EU urges ‘not to give up on Syria’ amid Russia’s war on Ukraine

High Representative Josep Borrell at the sixth 'Brussels Conference on Supporting the future of Syria and the region'. [EPA-EFE/STEPHANIE LECOCQ]

The Syrian humanitarian crisis remains among the EU’s top priorities, the bloc’s chief diplomat, Josep Borrell, said at the sixth pledging conference for the war-torn Middle-Eastern country in Brussels on Tuesday (10 May).

“The world’s public opinion seems not to be able to deal with more than one crisis at a time.
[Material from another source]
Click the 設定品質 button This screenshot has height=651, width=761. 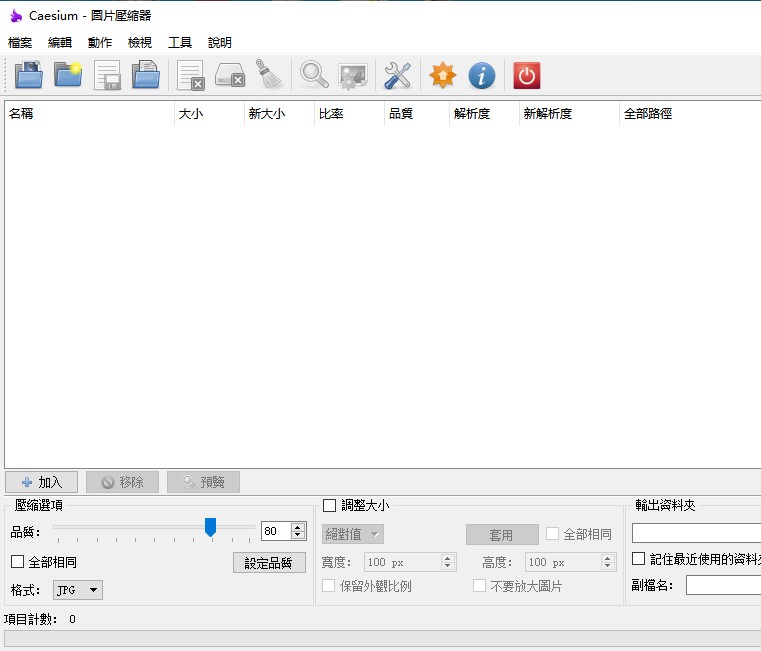[269, 563]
Now, there is Ukraine on the headlines, but do not give up on Syria,” Borrell told reporters after the meeting.

He also acknowledged “a certain fatigue” after 11 years of conflict, “but it remains on our minds.”

The European Commission has pledged €1.56 billion for Syria for 2022 and promised the same amount for next year.
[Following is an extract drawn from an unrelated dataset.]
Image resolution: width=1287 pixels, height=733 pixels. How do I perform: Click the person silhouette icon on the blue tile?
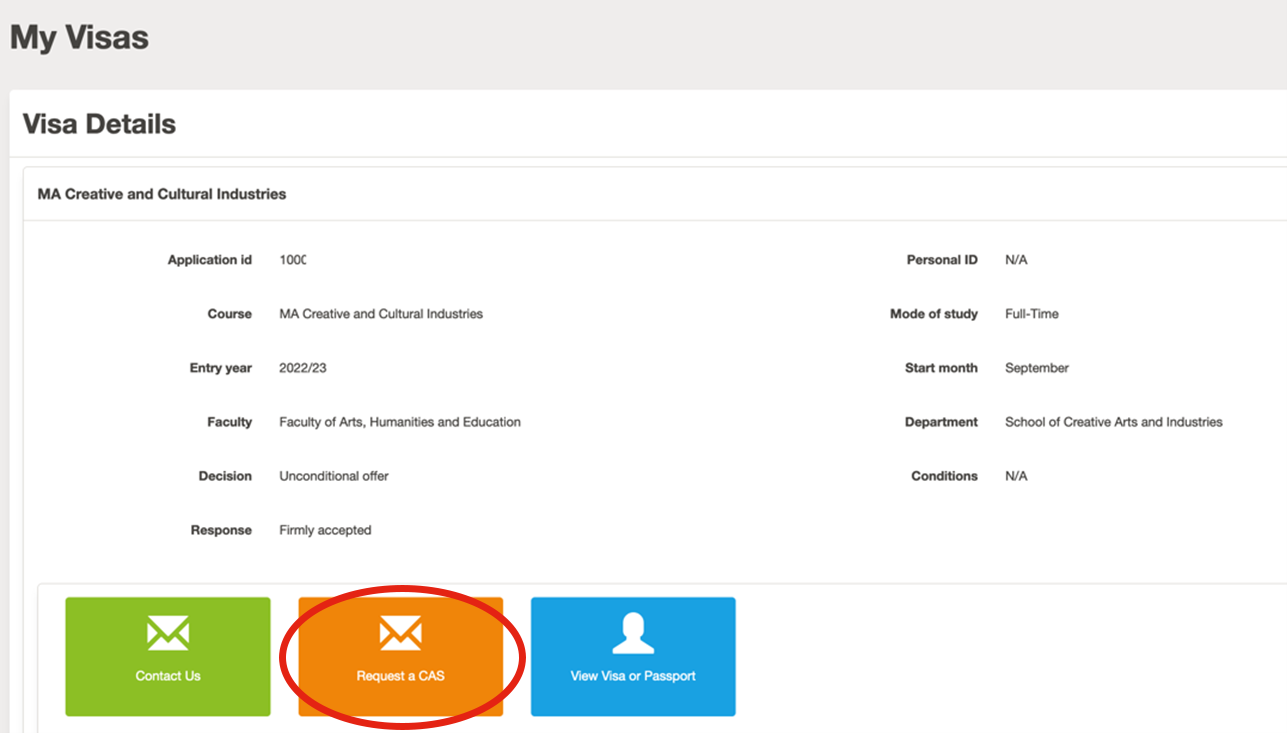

The EU is resistant to pouring money into the reconstruction of the country while the Assad regime is still in power, Borrell said.

“If you go and spend money reconstructing Syria, it is going to support the Syrian regime. We want to support the Syrian people,” the EU’s chief diplomat asserted, specifying that a reconstruction supported by EU funds will happen when “a genuine and comprehensive political transition in Syria will be underway”.  

While the EU currently does not consider the ‘normalisation’ of relations with Assad possible, Borrell did not exclude such a possibility in the future, if the Syrian president creates the conditions for such a dialogue.

“We will not relax our sanctions to maintain pressure on the Assad regime nor normalise relations before people will be safe to go back home,” he said.

At the conference on Tuesday, Borrell reaffirmed the EU’s support for the 2254 UN resolution on Syria, approved in 2015, where the international community asked for a ceasefire and the negotiation of a political solution that respects the sovereignty of the country. 

Russia excluded

Despite being a crucial actor in Syria, Russia was excluded from the international donors’ meeting for the region.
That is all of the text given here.